BULUKUMBA — Merahputihindonesia.com — Suasana di sepanjang Jalan Lanto Dg. Pasewang, Kecamatan Ujung Bulu, Kabupaten Bulukumba, Sulawesi Selatan, berubah drastis dalam beberapa hari terakhir. Jalan utama yang biasanya ramai dan bersih kini diselimuti debu tebal akibat aktivitas proyek pembangunan Laboratorium Kesehatan Masyarakat (LABKESMAS) yang tengah berlangsung di kawasan tersebut.
Debu yang berterbangan membuat warga dan pengendara mengeluh. Mereka menilai proyek yang seharusnya membawa manfaat justru menimbulkan dampak kesehatan dan keselamatan yang membahayakan.

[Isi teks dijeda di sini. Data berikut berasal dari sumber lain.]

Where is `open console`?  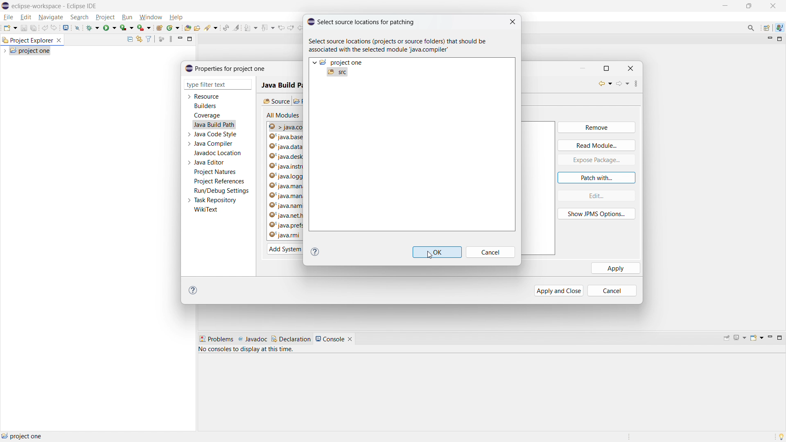
open console is located at coordinates (757, 338).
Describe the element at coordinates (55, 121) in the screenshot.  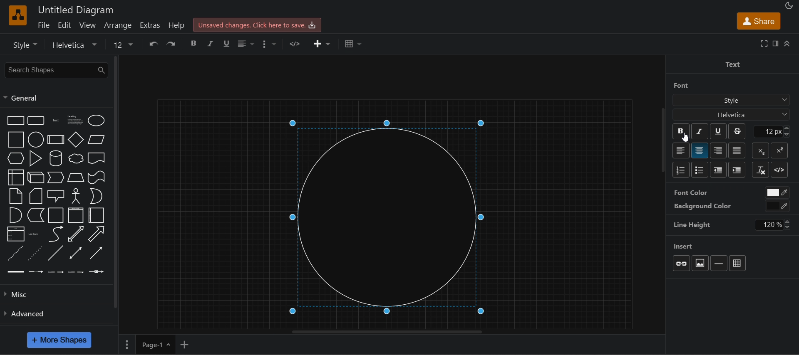
I see `text` at that location.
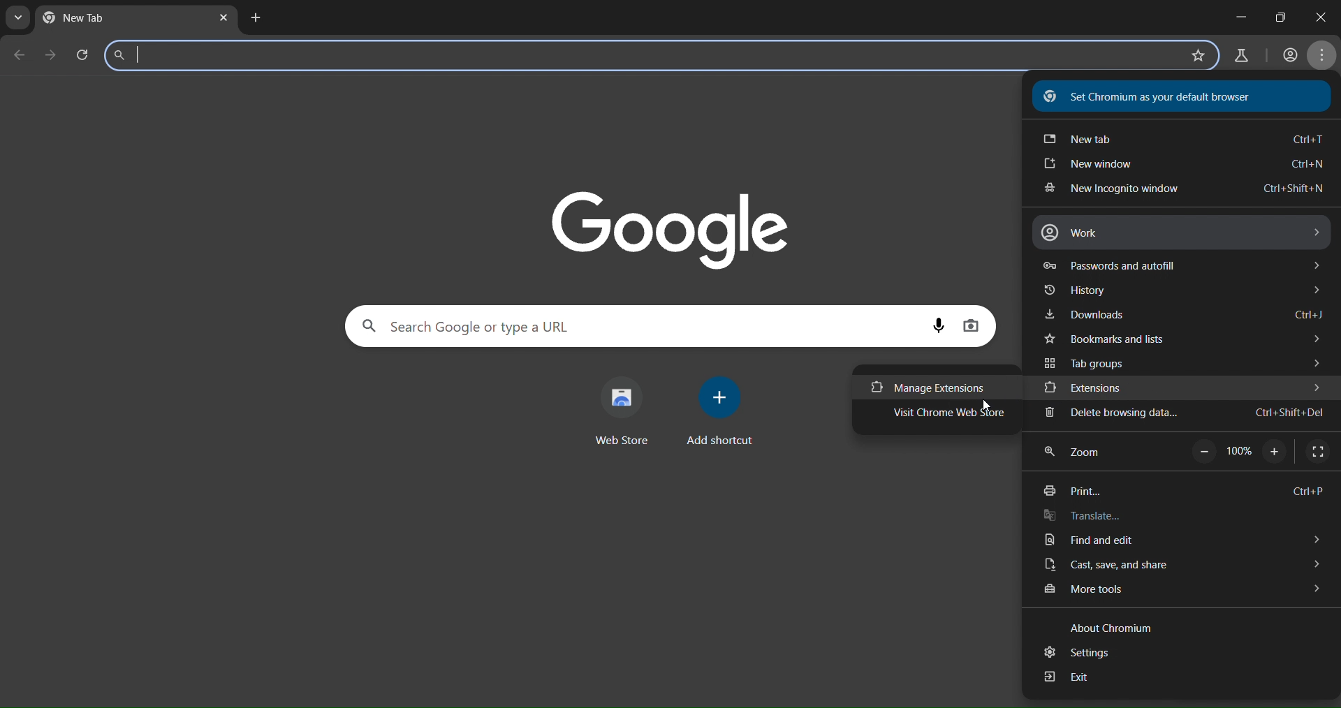  Describe the element at coordinates (984, 408) in the screenshot. I see `cursor` at that location.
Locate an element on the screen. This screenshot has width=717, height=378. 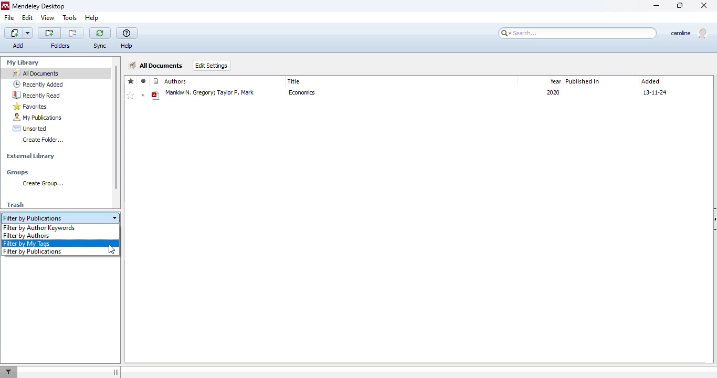
create folder is located at coordinates (43, 140).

Debu Tebal Tutupi Pandangan Pengendara
Pantauan di lokasi pada Sabtu (18/10/2025), setiap kali kendaraan proyek melintas, kepulan debu langsung mengepul tinggi, menutupi pandangan pengguna jalan.
Truk pengangkut material tampak keluar masuk area proyek tanpa pengendalian yang jelas. Tumpukan pasir dan tanah merah berserakan hingga ke badan jalan, sementara tak terlihat adanya penyiraman rutin atau rambu peringatan proyek.
Bagi pengendara roda dua, kondisi ini menjadi ancaman nyata. Selain pandangan terbatas, debu yang menempel di wajah dan pakaian juga menyebabkan sesak napas serta iritasi mata.
“Kalau mau bangun LABKESMAS, bagus. Tapi tolong jangan bikin warga sengsara. Kami lewat sini tiap hari, debunya parah sekali,” keluh Aril, salah satu pengendara motor yang ditemui di lokasi.
Ia mengaku beberapa kali hampir tergelincir karena pandangan tertutup debu pekat.
“Apalagi kalau sore atau pas angin kencang, jarak pandang bisa kurang dari lima meter,” tambahnya.